SAÚDE

Câmara discute desabastecimento de remédios para epilepsia no país

Audiência pública foi solicitada pela deputada Juliana Cardoso e ocorre nesta quinta-feira, às 10h, no plenário 7

Por Câmara dos Deputados Publicado em 17/06/2026 às 11:45
Comissão de Saúde debate falta de medicamentos para epilepsia no Brasil Valter Campanato/Agência Brasil

A Comissão de Saúde da Câmara dos Deputados realiza, nesta quinta-feira (18), audiência pública para discutir a falta de medicamentos para epilepsia no Brasil. O debate também vai tratar da necessidade de respostas institucionais coordenadas para evitar novos desabastecimentos.

A reunião atende a pedido da deputada Juliana Cardoso (PT-SP) e está marcada para as 10h, no plenário 7.

Veja quem foi convidado

A parlamentar destaca que a epilepsia é uma condição neurológica crônica que exige tratamento contínuo. Segundo ela, a interrupção no uso dos medicamentos pode causar agravamento das crises, internações evitáveis e aumento do risco de mortalidade.

De acordo com Juliana Cardoso, a audiência foi motivada por solicitação formal da Associação Brasileira de Epilepsia (ABE). A entidade vem registrando, desde o fim de 2024 e ao longo de 2025, aumento nos relatos de dificuldade de acesso a medicamentos anticrise essenciais, tanto no Sistema Único de Saúde (SUS) quanto no setor privado.

A deputada afirma que o desabastecimento envolve diferentes etapas da cadeia, incluindo produção de medicamentos, disponibilidade de insumos, processos regulatórios, compras públicas e logística de distribuição. Para ela, o cenário reforça a necessidade de mais transparência, coordenação entre instituições e atuação preventiva.

“Estima-se que mais de 4 milhões de pessoas vivam com epilepsia no Brasil, e evidências científicas apontam que cerca de 70% dos casos poderiam estar livres de crises com tratamento medicamentoso contínuo e adequado”, diz.

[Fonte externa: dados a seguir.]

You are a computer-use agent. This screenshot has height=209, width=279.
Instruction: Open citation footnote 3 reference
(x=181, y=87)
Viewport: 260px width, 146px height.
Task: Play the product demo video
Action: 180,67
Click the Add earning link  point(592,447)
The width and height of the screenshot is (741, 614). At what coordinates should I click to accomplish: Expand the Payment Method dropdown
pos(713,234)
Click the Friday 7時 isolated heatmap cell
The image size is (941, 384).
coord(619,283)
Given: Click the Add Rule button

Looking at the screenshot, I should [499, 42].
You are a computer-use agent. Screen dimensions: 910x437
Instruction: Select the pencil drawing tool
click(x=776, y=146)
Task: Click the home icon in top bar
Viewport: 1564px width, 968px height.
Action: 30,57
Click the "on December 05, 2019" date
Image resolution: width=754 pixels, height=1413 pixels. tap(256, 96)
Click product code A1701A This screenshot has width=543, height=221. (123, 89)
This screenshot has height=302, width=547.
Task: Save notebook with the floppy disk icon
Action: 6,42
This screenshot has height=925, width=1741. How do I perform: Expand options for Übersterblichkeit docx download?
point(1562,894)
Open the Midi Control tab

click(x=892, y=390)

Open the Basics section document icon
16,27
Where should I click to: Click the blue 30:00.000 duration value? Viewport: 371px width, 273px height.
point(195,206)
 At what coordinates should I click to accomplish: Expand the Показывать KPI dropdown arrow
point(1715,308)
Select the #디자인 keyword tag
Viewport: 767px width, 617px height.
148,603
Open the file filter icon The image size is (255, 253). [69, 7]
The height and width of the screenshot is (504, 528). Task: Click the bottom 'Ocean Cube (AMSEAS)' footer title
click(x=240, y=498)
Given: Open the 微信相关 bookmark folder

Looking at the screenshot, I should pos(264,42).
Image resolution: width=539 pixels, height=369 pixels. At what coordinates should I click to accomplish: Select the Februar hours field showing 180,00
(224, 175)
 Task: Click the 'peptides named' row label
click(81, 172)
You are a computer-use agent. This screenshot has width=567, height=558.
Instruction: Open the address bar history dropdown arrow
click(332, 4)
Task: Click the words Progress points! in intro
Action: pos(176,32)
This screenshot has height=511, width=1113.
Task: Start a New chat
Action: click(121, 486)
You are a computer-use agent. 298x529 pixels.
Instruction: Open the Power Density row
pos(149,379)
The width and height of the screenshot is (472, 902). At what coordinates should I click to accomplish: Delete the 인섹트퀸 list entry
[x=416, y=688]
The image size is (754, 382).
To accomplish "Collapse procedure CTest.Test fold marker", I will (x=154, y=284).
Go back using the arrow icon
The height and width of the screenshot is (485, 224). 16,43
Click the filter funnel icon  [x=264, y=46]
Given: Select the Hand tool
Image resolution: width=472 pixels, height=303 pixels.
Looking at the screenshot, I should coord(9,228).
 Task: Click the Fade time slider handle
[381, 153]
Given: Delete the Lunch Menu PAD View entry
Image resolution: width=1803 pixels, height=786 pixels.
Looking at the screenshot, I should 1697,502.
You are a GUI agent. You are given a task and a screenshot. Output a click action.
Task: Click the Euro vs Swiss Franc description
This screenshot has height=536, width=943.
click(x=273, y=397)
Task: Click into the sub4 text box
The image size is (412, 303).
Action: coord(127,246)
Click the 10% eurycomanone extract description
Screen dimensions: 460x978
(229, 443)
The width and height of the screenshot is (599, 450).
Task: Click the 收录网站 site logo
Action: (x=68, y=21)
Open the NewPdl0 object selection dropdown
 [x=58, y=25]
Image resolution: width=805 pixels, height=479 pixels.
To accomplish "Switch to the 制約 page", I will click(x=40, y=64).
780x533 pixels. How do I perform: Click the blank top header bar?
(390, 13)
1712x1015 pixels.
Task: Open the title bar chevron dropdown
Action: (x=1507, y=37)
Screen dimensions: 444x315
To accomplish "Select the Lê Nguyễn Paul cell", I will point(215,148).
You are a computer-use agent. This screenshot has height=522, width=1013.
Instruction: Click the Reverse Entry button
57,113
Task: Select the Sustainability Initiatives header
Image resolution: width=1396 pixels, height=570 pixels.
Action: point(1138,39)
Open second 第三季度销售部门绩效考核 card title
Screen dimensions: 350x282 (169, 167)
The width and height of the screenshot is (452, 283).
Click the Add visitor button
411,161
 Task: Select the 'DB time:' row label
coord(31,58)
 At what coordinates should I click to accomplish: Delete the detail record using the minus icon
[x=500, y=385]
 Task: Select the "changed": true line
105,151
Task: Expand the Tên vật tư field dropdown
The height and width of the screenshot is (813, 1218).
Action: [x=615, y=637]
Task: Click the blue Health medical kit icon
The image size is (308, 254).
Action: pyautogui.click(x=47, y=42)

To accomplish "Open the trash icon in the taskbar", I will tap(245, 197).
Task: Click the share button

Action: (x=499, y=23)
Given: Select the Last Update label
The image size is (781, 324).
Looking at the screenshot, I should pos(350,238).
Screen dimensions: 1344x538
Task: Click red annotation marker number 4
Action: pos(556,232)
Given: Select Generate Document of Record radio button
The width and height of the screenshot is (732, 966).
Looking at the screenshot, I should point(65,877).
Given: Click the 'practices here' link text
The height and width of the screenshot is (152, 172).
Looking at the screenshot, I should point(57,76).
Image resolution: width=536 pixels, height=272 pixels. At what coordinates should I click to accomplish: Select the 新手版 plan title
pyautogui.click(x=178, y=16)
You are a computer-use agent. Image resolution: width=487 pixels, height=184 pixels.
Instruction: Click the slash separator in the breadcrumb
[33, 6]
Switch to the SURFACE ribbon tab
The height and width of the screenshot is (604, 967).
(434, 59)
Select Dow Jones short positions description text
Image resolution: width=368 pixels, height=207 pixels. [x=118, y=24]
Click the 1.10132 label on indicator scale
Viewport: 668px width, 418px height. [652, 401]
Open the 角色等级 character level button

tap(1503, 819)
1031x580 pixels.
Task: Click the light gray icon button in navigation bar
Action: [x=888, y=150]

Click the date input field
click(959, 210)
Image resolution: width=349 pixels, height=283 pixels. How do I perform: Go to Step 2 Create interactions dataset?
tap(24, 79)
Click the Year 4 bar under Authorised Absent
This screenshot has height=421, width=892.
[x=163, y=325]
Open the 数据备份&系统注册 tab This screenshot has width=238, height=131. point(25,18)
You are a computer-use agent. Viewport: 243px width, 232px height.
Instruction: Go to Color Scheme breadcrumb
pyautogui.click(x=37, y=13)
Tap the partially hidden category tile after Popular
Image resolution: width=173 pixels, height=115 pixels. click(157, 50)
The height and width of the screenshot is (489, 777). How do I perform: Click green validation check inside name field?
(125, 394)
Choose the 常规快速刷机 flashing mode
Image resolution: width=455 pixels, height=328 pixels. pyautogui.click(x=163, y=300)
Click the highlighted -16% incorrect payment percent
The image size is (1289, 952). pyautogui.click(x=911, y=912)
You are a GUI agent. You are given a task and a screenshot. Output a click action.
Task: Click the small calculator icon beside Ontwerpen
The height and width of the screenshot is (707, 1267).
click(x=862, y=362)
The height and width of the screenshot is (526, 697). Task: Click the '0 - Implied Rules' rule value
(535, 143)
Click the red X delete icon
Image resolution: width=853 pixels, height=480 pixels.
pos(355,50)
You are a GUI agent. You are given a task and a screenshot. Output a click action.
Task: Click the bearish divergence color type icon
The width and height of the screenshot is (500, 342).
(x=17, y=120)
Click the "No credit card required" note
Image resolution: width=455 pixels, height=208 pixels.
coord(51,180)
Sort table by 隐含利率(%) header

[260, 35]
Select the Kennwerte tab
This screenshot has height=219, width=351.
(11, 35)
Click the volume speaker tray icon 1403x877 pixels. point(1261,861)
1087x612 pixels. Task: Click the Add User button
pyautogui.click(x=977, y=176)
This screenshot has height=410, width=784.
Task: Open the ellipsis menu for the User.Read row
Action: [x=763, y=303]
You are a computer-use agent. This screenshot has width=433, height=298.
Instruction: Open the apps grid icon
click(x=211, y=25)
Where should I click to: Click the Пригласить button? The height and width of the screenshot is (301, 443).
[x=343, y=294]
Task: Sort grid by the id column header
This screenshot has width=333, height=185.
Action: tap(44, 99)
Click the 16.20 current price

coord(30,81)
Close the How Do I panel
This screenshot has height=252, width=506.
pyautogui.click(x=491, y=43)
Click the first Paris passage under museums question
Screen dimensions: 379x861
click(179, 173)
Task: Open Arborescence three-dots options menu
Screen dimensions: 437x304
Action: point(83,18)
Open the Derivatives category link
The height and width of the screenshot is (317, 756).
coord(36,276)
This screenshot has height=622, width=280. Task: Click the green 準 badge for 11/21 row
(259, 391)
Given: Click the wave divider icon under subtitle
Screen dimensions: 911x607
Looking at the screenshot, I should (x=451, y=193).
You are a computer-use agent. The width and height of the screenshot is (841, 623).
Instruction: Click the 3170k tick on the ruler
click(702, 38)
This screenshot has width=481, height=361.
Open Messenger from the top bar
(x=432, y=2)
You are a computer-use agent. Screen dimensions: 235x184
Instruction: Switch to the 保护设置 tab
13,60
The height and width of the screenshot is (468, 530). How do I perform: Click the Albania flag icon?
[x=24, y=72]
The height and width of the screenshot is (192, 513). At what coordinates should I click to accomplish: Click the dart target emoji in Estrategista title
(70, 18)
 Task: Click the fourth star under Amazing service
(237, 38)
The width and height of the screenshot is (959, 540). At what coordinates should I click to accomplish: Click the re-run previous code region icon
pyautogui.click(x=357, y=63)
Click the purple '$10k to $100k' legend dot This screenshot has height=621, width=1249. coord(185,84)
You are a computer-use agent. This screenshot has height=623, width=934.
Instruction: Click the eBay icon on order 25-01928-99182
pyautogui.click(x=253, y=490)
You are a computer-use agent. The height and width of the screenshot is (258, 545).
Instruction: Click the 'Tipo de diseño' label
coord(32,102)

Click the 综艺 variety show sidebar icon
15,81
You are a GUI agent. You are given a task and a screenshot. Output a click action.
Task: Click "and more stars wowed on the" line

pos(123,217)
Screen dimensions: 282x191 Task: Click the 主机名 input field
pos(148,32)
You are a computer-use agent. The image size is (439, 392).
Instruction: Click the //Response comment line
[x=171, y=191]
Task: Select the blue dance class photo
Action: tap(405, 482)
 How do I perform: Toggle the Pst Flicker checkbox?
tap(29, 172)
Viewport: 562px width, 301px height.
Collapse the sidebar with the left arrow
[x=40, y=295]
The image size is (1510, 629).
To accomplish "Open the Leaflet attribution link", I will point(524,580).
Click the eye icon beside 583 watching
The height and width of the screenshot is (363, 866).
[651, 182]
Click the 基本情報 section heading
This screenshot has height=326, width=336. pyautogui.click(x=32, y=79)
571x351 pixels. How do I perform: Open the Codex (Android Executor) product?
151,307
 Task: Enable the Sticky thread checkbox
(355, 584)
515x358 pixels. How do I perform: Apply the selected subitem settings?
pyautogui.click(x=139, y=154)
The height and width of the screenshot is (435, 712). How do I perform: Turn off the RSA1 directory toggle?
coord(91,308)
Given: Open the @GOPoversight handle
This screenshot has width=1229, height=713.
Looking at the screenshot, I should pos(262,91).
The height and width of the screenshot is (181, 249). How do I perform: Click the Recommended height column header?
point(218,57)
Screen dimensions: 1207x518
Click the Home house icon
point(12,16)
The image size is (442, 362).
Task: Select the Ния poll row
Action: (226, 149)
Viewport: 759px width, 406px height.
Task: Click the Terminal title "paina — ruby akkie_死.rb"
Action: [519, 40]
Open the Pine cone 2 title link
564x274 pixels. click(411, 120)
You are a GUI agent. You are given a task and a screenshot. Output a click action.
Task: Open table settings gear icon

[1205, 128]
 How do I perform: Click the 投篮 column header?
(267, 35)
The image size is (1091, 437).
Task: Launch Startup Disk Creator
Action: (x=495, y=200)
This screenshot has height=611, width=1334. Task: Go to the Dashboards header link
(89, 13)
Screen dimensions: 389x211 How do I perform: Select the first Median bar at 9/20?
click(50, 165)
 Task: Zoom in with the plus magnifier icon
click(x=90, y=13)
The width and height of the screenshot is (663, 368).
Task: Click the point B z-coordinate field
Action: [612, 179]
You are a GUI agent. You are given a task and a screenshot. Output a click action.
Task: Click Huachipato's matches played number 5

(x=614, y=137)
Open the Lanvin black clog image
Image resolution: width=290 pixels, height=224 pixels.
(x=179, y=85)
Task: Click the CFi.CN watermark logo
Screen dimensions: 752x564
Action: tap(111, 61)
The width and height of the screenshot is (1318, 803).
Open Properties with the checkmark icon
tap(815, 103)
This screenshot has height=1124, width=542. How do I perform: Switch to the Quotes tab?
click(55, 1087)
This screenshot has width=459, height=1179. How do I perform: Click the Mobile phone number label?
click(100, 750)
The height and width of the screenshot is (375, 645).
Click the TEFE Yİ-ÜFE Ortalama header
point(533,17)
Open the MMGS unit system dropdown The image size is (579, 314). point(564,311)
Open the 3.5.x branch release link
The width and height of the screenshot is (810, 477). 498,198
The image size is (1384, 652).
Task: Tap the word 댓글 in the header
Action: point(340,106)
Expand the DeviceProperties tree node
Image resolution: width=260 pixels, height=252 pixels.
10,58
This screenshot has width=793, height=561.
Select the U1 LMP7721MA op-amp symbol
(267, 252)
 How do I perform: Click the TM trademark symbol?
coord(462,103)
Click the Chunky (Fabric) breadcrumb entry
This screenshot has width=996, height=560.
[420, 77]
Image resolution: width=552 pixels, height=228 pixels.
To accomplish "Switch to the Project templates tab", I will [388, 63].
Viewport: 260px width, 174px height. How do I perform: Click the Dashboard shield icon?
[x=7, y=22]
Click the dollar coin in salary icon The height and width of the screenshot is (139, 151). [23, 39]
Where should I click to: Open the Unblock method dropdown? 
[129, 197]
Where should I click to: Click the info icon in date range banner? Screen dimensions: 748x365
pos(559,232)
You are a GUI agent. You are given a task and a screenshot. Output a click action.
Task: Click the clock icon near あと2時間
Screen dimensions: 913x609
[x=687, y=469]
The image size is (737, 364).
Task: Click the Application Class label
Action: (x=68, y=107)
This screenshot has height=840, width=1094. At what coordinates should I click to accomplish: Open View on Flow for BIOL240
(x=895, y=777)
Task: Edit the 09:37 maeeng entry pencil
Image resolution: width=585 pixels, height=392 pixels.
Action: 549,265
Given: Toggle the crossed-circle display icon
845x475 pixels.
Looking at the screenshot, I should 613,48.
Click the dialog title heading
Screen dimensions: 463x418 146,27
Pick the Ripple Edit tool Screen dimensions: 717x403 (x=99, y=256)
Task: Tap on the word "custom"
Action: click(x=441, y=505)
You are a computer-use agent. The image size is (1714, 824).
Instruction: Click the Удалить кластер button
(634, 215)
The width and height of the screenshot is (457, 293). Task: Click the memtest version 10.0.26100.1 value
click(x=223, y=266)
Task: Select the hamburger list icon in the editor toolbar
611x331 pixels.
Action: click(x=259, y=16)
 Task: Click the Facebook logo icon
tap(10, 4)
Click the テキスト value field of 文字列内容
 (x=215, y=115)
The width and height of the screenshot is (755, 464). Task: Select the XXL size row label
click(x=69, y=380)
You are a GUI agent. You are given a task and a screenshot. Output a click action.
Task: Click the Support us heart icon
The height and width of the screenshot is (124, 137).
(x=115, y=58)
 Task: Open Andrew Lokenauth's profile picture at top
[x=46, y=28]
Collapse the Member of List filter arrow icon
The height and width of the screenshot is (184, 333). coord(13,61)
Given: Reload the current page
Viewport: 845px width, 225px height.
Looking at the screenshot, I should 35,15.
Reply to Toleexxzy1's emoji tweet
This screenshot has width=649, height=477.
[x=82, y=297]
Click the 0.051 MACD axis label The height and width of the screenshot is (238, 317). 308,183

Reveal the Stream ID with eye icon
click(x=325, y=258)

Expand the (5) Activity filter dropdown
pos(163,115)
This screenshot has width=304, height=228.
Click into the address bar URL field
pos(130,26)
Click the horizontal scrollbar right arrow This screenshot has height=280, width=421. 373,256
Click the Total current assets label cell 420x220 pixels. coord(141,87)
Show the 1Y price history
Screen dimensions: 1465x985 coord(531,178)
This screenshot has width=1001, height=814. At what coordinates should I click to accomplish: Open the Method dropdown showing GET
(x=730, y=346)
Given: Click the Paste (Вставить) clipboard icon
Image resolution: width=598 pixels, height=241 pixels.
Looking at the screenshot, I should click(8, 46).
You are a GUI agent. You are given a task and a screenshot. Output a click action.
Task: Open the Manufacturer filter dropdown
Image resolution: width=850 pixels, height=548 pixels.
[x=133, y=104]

“A audiência contribuirá para a construção de soluções estruturantes, voltadas à prevenção de desabastecimentos, à comunicação tempestiva de riscos e à implementação de mecanismos de resposta rápida, assegurando o acesso contínuo e seguro aos medicamentos essenciais para o controle da epilepsia no Brasil”, justifica a deputada.